Application for Reconsideration by Stevenson

 

 

Application

 

1.   This is an application by Stevenson (the Applicant) for reconsideration of a decision of an oral hearing panel dated 11 September 2024 not to direct his release.

 

2.   Rule 28(1) of the Parole Board Rules 2019 (as amended by the Parole Board (Amendment) Rules 2022) (the Parole Board Rules) provides that applications for reconsideration may be made in eligible cases (as set out in rule 28(2)) either on the basis (a) that the decision contains an error of law, (b) that it is irrational and/or (c) that it is procedurally unfair. This is an eligible case, and the application was made in time.

 

3.   I have considered the application on the papers. These are the oral hearing decision, the dossier consisting of 590 pages and the application for reconsideration.

 

Request for Reconsideration

 

4.   The application for reconsideration is dated 1 October 2024. It has been drafted by representatives on behalf of the Applicant.

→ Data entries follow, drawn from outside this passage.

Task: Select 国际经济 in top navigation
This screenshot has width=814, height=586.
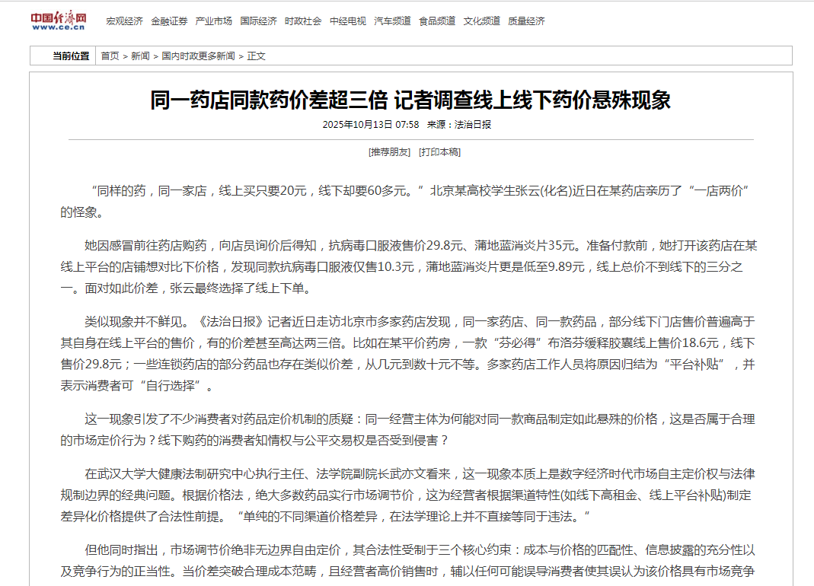Action: (x=258, y=21)
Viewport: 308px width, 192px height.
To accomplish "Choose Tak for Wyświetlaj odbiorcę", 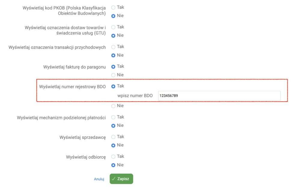I will [x=113, y=157].
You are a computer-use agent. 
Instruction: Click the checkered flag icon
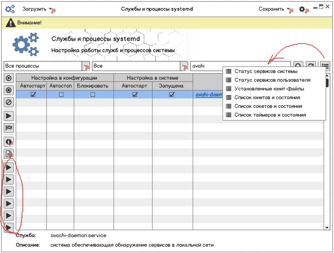pyautogui.click(x=8, y=128)
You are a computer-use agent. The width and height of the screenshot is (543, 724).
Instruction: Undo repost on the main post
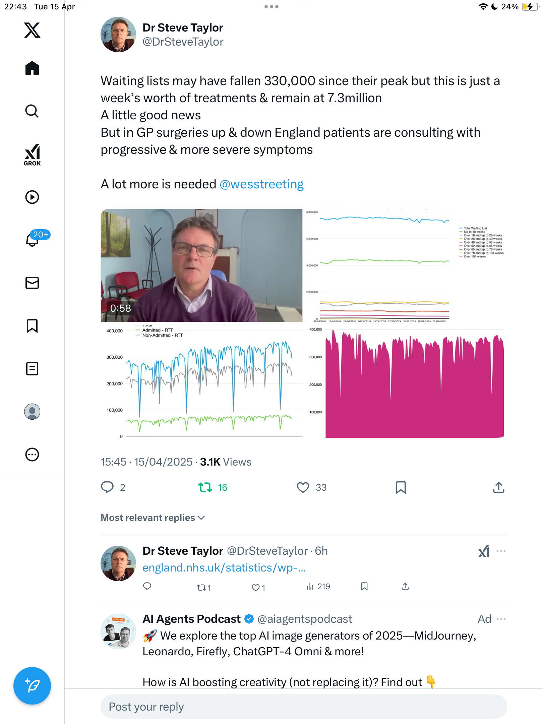(x=205, y=487)
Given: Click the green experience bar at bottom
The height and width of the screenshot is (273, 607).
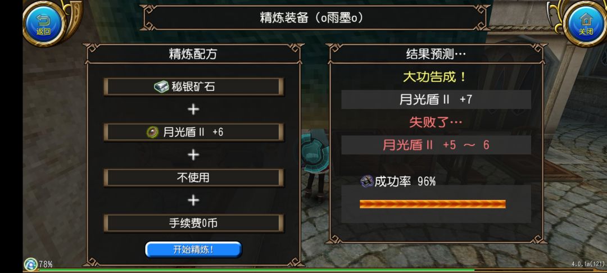Looking at the screenshot, I should (x=256, y=270).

It submits that the decision was irrational. The application states that the Applicant has displayed no violence since the last oral hearing and that the panel failed to give appropriate weight to the lack of violence. The application quotes from the decision in South Bucks District Council v Porter [2003] EWCA Civ 687, submitting that the decision must be intelligible and must be adequate and submitting the decision is irrational.

 

Background

 

5.   On the 3 August 2007, the Applicant received a sentence of imprisonment for public protection (IPP) following his conviction for robbery and escape from lawful custody. His tariff expiry was set at 11 March 2009. He was first released on 11 July 2016 and recalled the following month.

 

6.   The Applicant has now been recalled three times. His second release was April 2018 and recall in January 2019. The final release was April 2020 with recall in June 2020.

 

7.   The Applicant was 18 years old at the time of sentencing and is now 35 years old.

 

Current parole review

 

8.   The Applicant’s case was referred to the Parole Board by the Secretary of State (the Respondent) in April 2023 to consider whether or not it would be appropriate to direct his release.  If the Board did not consider it appropriate to direct release, it was invited to advise the Secretary of State whether the Applicant should be transferred to open conditions.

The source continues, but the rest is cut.